The unbearable and often mundane army life was made tolerable through the ingenuity of soldiers. During combat or in the most difficult periods, anxiety was relieved through humour, swearing, cigarettes and alcohol, which were regularly supplied by the military authorities. On a normal day, particularly behind the front line and also in ditches, soldiers would entertain themselves with singing and music, card games and small talk. Circling or spending several days of retreat in the rear were spent resting and sleeping, thoroughly scrubbing off dirt, washing and mending torn and tattered uniforms and ridding themselves at least temporarily of annoying pests. Then having completed their critical duties, soldiers would find time for organised entertainment and relaxation.

Within individual units, proper choirs and various musical ensembles were formed which would occasionally also perform for civilians residing in the vicinity of the front lines. Under the leadership of military chaplains, military authorities would hold public masses and confessions, various sporting events and even plays. Near the front lines, military cinemas, canteens, officer’s lounges and mess halls sprung up, as well as smaller and larger chapels and churches. This was also the period of endless commendations and medals being awarded to deserving soldiers, often coinciding with the arrival of prominent high-ranking officers, political dignitaries or even members of royalty.

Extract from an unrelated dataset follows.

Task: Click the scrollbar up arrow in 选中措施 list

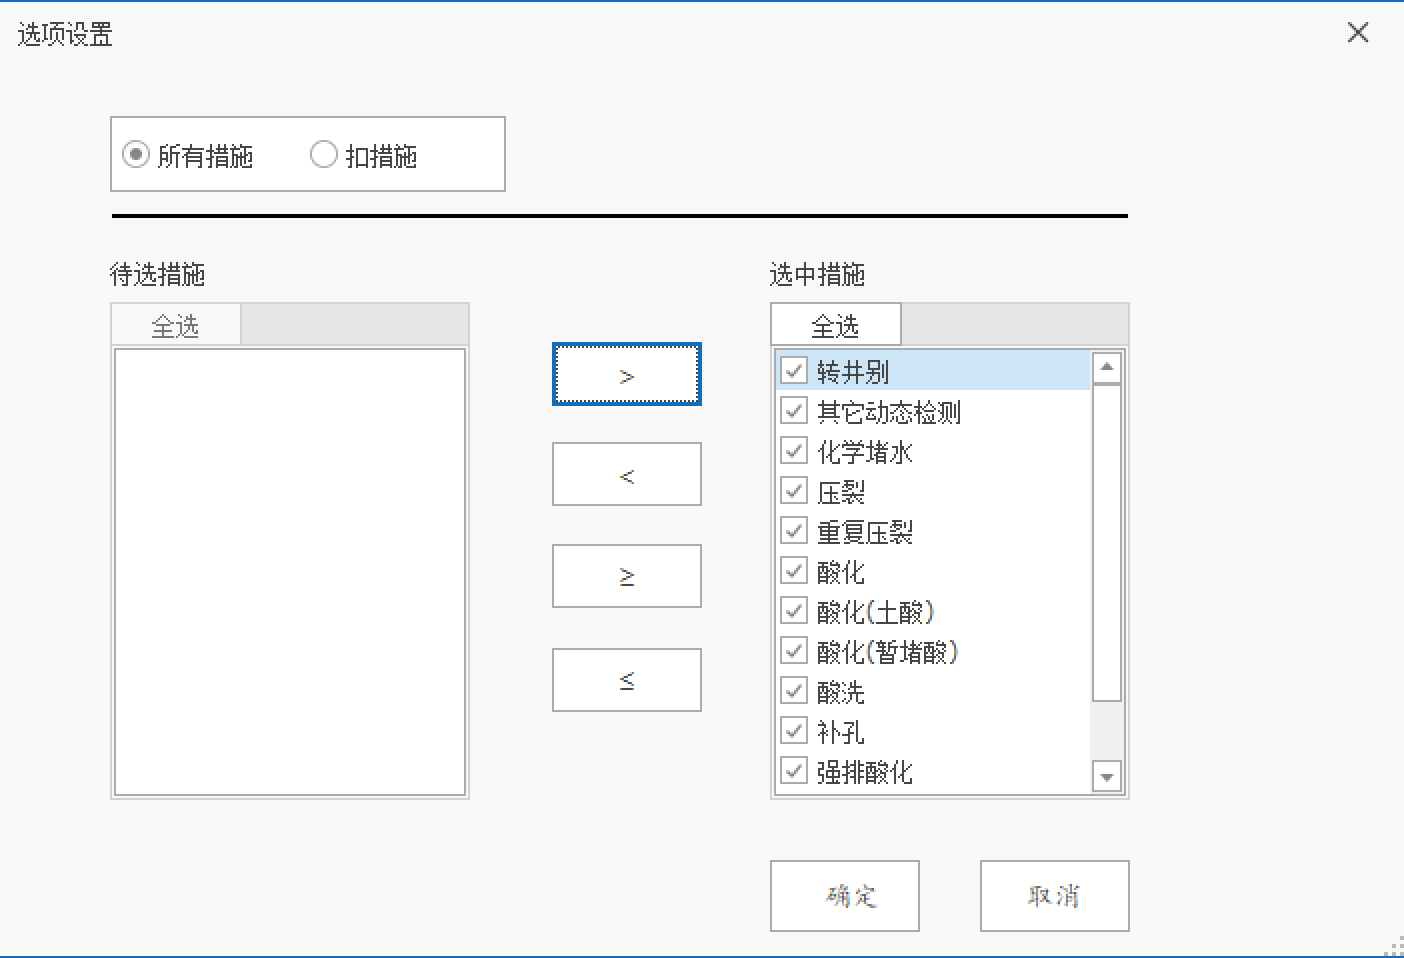Action: [x=1106, y=367]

In every larger military region, the sexual lives of the troops were also well taken care of. Either forcibly or voluntarily, due to the food shortage or rich earnings, women selling their sexual services to the myriad of hungry soldiers would visit camps under the watchful eyes of the military health authorities. Of course, even in this area, officers were entitled to certain benefits and could perform their business away from ordinary soldiers. They would remain in their private quarters or hotels accompanied by exquisitely dressed women for days, while soldiers would queue in front of military brothels, waiting for their precisely timed opportunity of socialising with a lady assigned to them. This resulted in the spread of various sexual diseases typical to every front in World War I, and which were just as dangerous and menacing as any other infectious disease among soldiers at the time.

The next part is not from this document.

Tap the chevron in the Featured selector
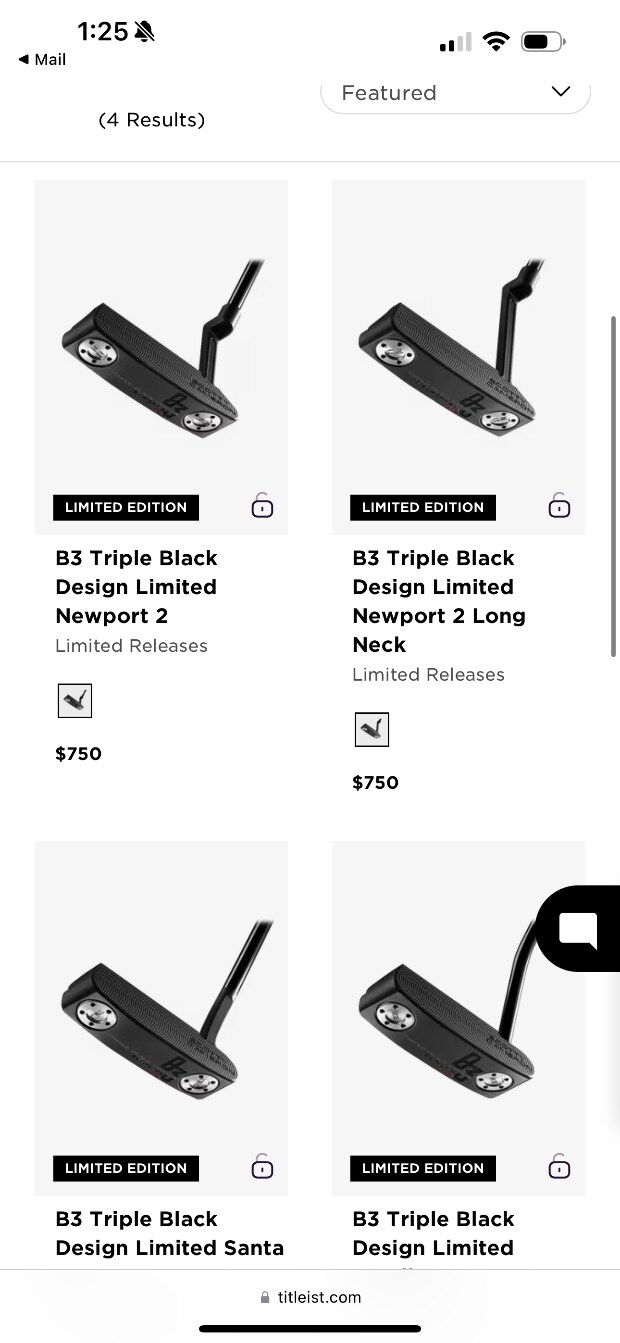The width and height of the screenshot is (620, 1343). (561, 92)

Military leave was eagerly anticipated by many, a rare escape from the daily military routine for the majority of troops. Although the anticipation of military leave helped alleviate some of the daily stresses, many considered the actual return to ordinary life terrifying. Civilians at a safe distance from the front lines experienced war in a manner unlike to that of the soldiers, which is why the latter were unable to speak openly, except on rare occasions, about the atrocities and horrors they had witnessed. Many soldiers whose homes had been destroyed, or were suddenly located in enemy territory, and whose families now inhabited different refugee camps, simply had no place to go during their leaves. Again others arrived home to witness the poverty, empty fields and starving children, or sickly and lethargic parents or disloyal wives, who sought the company of other men during their husbands’ absence.